To the anti-establishment crowd, police were “pigs.”

To the establishment, police were symbols of order and responsibility, the only thing standing between themselves and chaos.

So the phrase “Support Your Local Police” became a mantra and a bumper sticker for those who wanted a secure and peaceful society. The notion that those holding political power would oppose law enforcement officials was absurd.

Well, times have changed. In Montgomery, home to the Alabama Legislature, absurdity may win.

At the state Capitol, a bill authored by Sen. Scott Beason, R-Gardendale, is being opposed by the Alabama Sheriffs Association as well as by business groups around the state. There’s a reason why Beason is the poster boy for bad legislation.

Beason’s bill will make it easier for individuals to carry firearms in public, in cars and in workplace parking lots. (For what it’s worth, it’s interesting that on Tuesday the state Senate passed legislation that tells the federal government to back off of any additional gun-control laws.)

The opposition points out, accurately, that more guns in these places will mean more gun-related violence. Calhoun County Sheriff Larry Amerson, president of the National Sheriffs Association, has written an op-ed for The Star against the bill. Escambia County Sheriff Grover Smith, representing the Alabama Sheriffs Association, puts it plainly. The bill “is rife with issues that affect public safety.” This is not about gun ownership; it is about gun visibility and availability. “You can’t commit a drive-by shooting with a pistol in your home,” Smith said. However, “you can with one in your car.”

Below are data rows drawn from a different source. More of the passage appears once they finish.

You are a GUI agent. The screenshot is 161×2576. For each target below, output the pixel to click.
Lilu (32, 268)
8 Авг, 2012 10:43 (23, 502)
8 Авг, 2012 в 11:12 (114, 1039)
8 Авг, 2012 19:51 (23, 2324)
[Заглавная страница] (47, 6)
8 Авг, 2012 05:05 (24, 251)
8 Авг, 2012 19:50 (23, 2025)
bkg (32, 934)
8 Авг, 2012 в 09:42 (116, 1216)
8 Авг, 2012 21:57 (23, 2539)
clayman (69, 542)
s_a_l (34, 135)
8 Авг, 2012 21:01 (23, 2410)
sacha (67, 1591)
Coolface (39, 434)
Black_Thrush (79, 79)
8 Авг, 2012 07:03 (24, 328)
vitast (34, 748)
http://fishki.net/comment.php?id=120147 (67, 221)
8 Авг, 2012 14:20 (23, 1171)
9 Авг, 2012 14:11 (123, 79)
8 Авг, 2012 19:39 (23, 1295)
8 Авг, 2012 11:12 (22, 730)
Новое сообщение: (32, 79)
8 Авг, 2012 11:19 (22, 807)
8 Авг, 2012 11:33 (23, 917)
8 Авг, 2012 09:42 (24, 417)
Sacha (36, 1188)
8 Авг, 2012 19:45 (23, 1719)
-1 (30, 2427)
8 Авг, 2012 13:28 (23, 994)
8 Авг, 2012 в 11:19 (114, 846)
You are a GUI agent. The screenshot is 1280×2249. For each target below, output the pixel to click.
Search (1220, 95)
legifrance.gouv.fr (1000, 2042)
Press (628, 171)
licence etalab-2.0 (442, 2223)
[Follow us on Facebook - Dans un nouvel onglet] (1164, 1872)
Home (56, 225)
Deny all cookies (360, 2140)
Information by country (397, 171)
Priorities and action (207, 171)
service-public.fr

Are legislators listening? Will Alabama legislators support their local sheriffs in their efforts to protect the public, or will they pass a half-baked Beason bill and pat themselves on the back for supporting Second Amendment rights that were not in jeopardy in the first place?

In other words, we wonder if legislators support their local sheriffs and other law enforcement officials, or if absurdity will carry the day.